Teeter's drive to keep up with her older brothers built a fearless attitude and the drive to come up with aerial moves and spins that were higher and more difficult than what her brothers were trying on their snowboards. Teeter captured the championship at the 2002 Junior Worlds and continued to be on top in successive national and international competitions.
In September at the 2006 World Cup season opener in Chile, Teeter claimed an unprecedented two wins on the same day. The event also gave U.S. snowboarders their first look at the revised judging format that will be used in February at the Turin Games. Athletes will be judged on overall impression by all six judges instead of each judge scoring a different component, such as rotations and amplitude of jumps in the halfpipe course.
Hannah Teeter has her own perspective of what the judges will be looking at during the Olympics.

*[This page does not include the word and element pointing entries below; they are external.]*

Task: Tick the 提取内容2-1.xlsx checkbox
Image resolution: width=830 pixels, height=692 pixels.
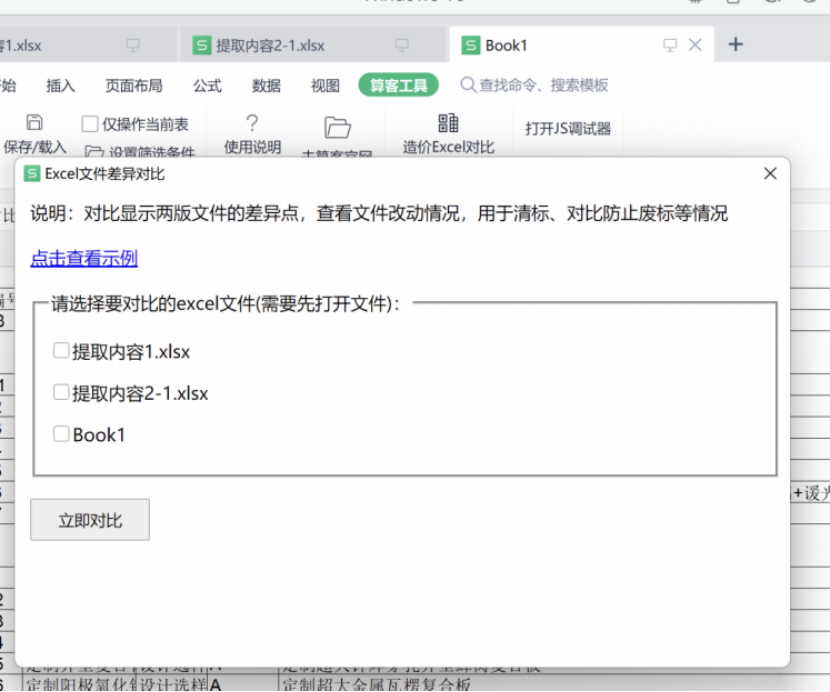Action: click(61, 393)
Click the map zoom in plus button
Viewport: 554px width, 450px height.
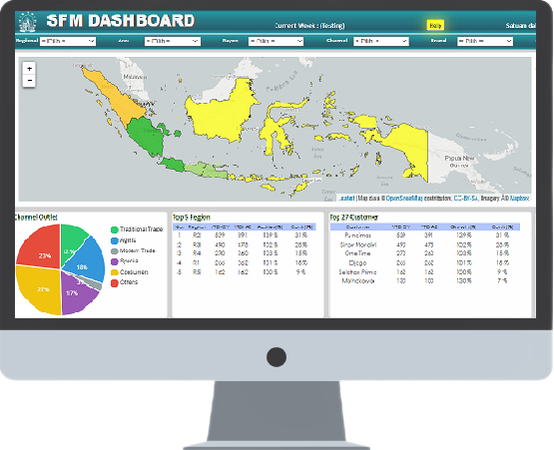click(29, 69)
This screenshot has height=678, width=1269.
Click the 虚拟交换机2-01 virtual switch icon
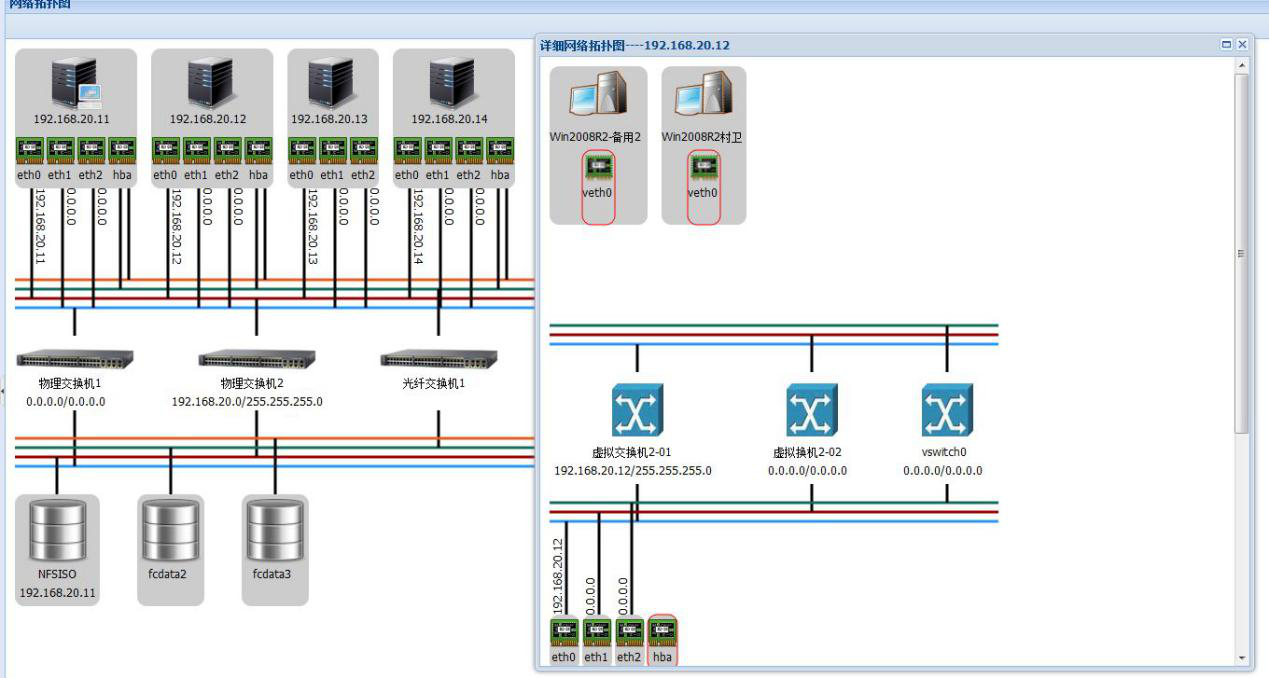click(x=637, y=410)
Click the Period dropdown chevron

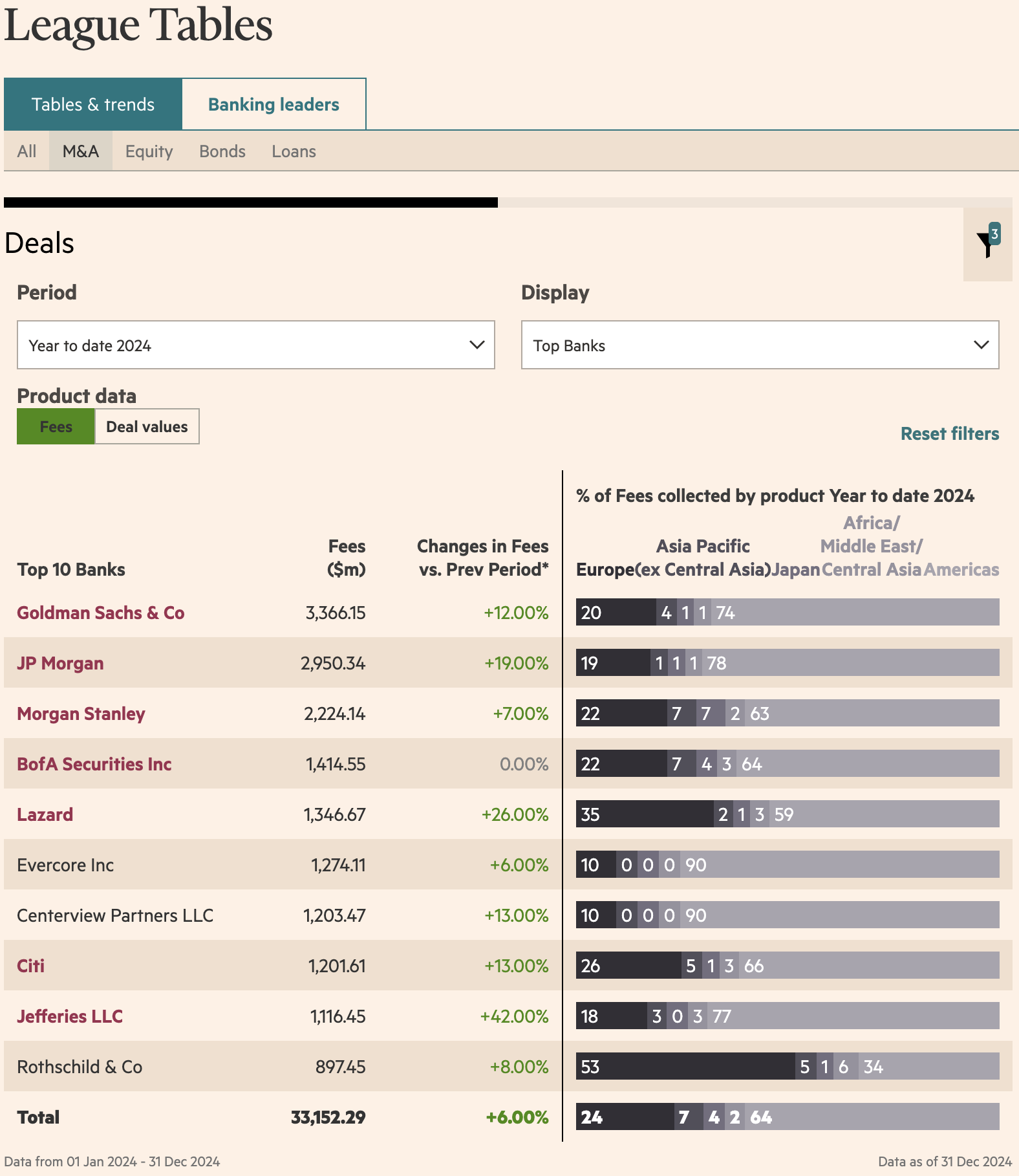pyautogui.click(x=477, y=345)
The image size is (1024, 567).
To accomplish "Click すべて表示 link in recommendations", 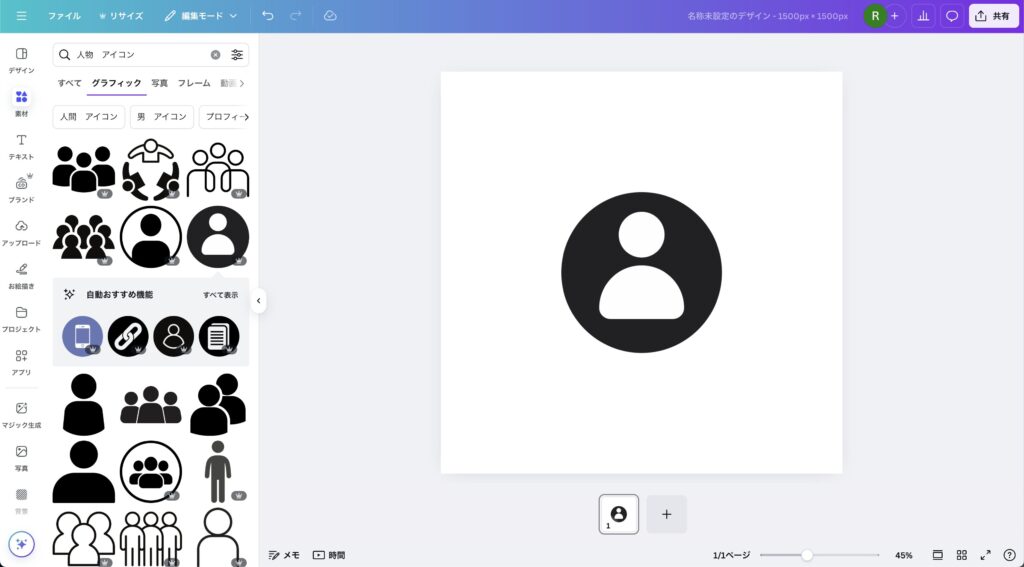I will pos(220,295).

"They look for style," she explained. "And I do not know, whoever is just throwing down that day. Who is going big, who is smooth and who just looks really, really good looking."
Teeter's youthful resilience has been evident in this physically demanding sport. At a World Cup event in Japan last year, another competitor landed on Teeter while she was waiting on the edge of the five-meter-tall halfpipe course. Although she fractured a few bones in her back, Teeter returned to competition quickly with hard work and training.
Hannah Teeter feels at home while traveling, because she says her teammates and the training staff are a close-knit group.
"The guys [teammates] are pretty much my on-the-road family," she noted. "I will leave home and then go to all these places. And we all do it together. We are always hanging out. We are cheering for each other on. We are training together. And occasionally helping each other."
They hope to help each other much more in Turin when Olympic medals are on the line.